The encoding of video data may be performed by transforming the video data using discrete cosine transform (DCT), quantizing the transformed video data, and encoding the quantized video data using entropy encoding. The decoding of encoded video data may be performed through an inverse process to encoding. Thus, the decoding may be performed by decoding the encoded video data using entropy decoding, dequantizing the decoded video data, and inversely transforming the dequantized video data.
A simple method of transforming MEPG-2 data into H.264 data based on such encoding and decoding of video data may be a pixel region transforming method in which MPEG-2 data may be transformed into pixels and the pixels may be encoded into H.264 data.
FIG. 1 is a block diagram of a conventional transcoder 100.
The transcoder 100 may use a pixel region transforming method. In other words, a dequantization unit 110 may generate a DCT coefficient by dequantizing MPEG-2 data. An inverse discrete cosine transform (IDCT) unit 130 may generate a video signal by performing IDCT on the DCT coefficients, thereby transforming the MPEG-2 data into pixels.

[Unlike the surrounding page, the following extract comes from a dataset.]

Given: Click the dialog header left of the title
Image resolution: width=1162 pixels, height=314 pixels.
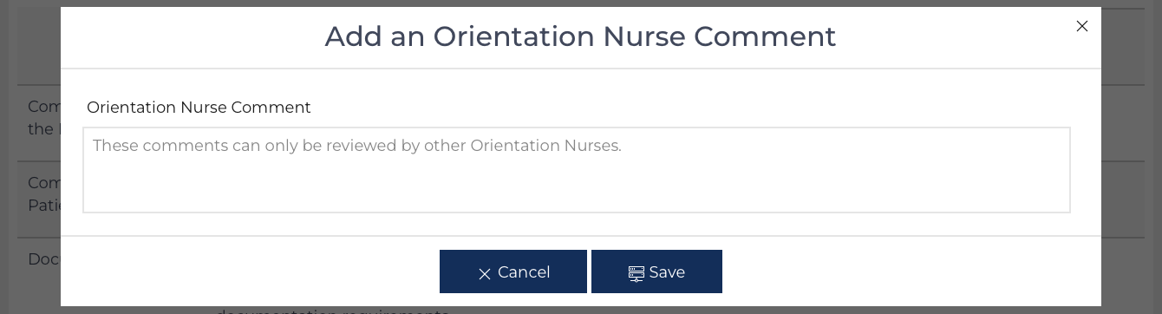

An integer transform unit 150 may generate an integer transform coefficient by performing integer transform on video data that may be transformed into the pixels. A quantization unit 170 may generate H.264 data by quantizing the integer transform coefficient.
However, the pixel region transforming method may be inefficient in terms of time and/or cost because encoding and decoding in two formats is performed.
MPEG-2 data may also be transformed into H.264 data using a method of mutually combining corresponding processes between decoding in the MPEG-2 format and encoding in the H.264 format, for example, a transform region transforming method.
During encoding in the MPEG-2 format, dequantized data may undergo IDCT. During encoding in the H.264 format, video data may undergo integer transformation. In the transform region transforming method, a DCT coefficient transformed by IDCT may be transformed into an integer transform coefficient.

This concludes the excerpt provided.